- _PAGE TEXT_:
_____

As the Government's Deputy Chief Medical Officer warns that the start of the UK peak of the COVID-19 (coronavirus) epidemic is expected within the next 10 to 14 days, tenants are considering what their rights are in the worst case scenario.

For retail clients, what happens if footfall is drastically reduced, say by up to 90 percent? What happens if a landlord shuts their building because someone in the building has contracted the virus? What happens if a public body requires that their building is shut or an area is quarantined as has happened in Italy? The main questions on most tenants' lips in the scenarios outlined are: can we suspend our rent payments or even terminate or treat our lease as terminated? This briefing provides a guide to whether either of these options is viable.

Can I suspend rent payments to my landlord?

Any right that you may have to suspend your rent will be expressly set out in your lease. In the context of most modern commercial leases, it would take the form of a rent suspension provision. However, in nearly all cases the trigger for rent suspension will be tightly defined and is unlikely, except in the narrowest of circumstances, to allow you to suspend rent payments due to the impact of COVID-19.

Most rent suspension provisions allow you to suspend rent payments only if the property is destroyed or damaged by an insured risk or an uninsured risk. It would be very unusual for the definition of insured risks in the lease to include disease or pandemic (although possible consequences of the spread of COVID-19, such as civil commotion might be an insured risk). By extension, uninsured risks will usually not extend to disease or pandemic either because uninsured risk typically means any risk specified as an insured risk in the lease which is not actually insured against for various reasons. Furthermore, COVID-19 will not cause the physical damage to property required by a typical rent suspension provision. The only scenario which we can envisage might allow for rent to be suspended would be if the rent suspension provision did not require damage to property, but instead was triggered by the property becoming inaccessible, and this occurred due to an insured or uninsured risk, such as civil commotion triggered by the spread of COVID-19.

_____

- _STORED DATA_:

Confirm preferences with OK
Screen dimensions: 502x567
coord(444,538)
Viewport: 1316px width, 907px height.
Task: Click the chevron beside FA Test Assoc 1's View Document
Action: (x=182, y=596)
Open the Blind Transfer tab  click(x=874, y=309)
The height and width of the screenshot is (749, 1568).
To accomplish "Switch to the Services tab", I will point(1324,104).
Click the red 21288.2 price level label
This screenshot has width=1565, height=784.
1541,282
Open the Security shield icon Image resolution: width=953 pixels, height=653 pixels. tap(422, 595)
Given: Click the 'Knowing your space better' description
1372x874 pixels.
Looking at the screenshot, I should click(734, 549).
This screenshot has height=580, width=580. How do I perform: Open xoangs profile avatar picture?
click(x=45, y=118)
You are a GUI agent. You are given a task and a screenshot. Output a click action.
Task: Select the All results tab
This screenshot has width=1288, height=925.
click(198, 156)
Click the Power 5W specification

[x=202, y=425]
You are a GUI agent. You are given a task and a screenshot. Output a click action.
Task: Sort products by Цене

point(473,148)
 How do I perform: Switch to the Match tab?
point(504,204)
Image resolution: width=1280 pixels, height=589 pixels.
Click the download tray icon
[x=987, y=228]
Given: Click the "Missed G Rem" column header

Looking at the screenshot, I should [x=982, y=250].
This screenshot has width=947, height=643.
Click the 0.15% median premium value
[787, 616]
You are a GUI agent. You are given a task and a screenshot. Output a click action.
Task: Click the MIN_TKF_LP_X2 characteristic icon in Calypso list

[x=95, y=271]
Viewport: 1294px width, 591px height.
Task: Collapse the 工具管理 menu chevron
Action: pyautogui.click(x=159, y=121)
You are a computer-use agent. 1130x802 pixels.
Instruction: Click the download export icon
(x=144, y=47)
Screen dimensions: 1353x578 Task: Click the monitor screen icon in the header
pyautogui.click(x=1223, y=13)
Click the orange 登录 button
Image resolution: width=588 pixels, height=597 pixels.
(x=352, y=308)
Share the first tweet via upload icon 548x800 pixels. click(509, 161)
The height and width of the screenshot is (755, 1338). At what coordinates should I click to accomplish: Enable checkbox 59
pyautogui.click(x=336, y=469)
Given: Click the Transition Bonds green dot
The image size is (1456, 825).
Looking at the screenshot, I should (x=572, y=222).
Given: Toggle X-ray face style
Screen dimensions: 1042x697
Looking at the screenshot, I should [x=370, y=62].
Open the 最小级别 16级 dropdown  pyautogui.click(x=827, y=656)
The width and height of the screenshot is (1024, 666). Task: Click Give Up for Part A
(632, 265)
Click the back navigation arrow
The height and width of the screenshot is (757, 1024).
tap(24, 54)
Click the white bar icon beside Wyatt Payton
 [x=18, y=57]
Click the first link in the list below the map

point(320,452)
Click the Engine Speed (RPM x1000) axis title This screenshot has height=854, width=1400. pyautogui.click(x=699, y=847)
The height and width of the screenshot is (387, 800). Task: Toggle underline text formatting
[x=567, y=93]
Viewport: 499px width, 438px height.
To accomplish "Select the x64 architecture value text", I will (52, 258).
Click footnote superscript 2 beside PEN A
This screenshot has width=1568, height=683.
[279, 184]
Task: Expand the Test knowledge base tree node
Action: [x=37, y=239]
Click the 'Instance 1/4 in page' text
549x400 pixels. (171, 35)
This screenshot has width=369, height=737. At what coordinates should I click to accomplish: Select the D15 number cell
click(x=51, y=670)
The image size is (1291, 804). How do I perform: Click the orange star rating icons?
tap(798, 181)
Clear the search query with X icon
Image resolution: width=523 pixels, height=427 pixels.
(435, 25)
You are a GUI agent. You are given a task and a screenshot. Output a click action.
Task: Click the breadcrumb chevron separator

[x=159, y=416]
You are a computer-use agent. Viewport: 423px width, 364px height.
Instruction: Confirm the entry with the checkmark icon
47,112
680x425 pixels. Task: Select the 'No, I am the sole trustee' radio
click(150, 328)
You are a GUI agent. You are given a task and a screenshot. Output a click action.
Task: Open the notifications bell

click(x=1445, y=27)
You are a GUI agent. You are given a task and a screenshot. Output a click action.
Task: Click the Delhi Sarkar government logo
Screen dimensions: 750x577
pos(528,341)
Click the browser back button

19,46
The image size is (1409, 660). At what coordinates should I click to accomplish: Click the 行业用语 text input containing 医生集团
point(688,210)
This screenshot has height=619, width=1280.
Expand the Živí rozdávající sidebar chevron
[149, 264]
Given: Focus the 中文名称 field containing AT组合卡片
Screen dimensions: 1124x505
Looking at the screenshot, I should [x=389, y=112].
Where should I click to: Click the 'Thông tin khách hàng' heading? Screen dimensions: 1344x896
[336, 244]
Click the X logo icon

_____

- _TRY IT_:
Write what comes next in the briefing on commercial tenants' rights during COVID-19, picking up after its final sentence. The data plays no part in the work here.

- _OUTPUT BELOW_:
In addition, where you have a very old lease, it is possible that your lease might contain a clause which permits you to terminate the lease or possibly suspend or delay payments, such as rent, on the occurrence of a specified event, a so-called force majeure clause. However, our view is that it would be hard to classify COVID-19 as an 'event' for the purposes of force majeure (although events triggered by COVID-19, such as enforced quarantine might be). Much will depend on the wording of the force majeure clause and the exact measures taken to contain the spread of the disease.

Can I terminate or treat my lease as terminated?

Any contractual right to terminate will be set out in your lease, typically in the form of a right to terminate on damage to property by insured risk or uninsured risk or, rarely and usually only in the context of old leases, in the form of a force majeure clause. For the reasons outlined above (and with the same limited exceptions), our view is that the impact of COVID-19 would not usually be sufficient to trigger these rights.

Aside from your contractual rights to terminate, a lease may come to an end by 'frustration'. This arises where a serious event occurs after the lease has been entered into which is both unexpected (so that any contractual force majeure provisions do not cover it) and beyond the control of the parties, which renders it physically or commercially impossible to fulfil the lease, or transforms the obligation to perform into a radically different obligation from that undertaken at the moment of entry into the lease. However, there are no reported cases in England where a lease has been held to be frustrated. It follows that the hurdle that must be cleared for frustration to occur is very high; in our view, it is unlikely that COVID-19 would clear this hurdle.

What then is a tenant to do?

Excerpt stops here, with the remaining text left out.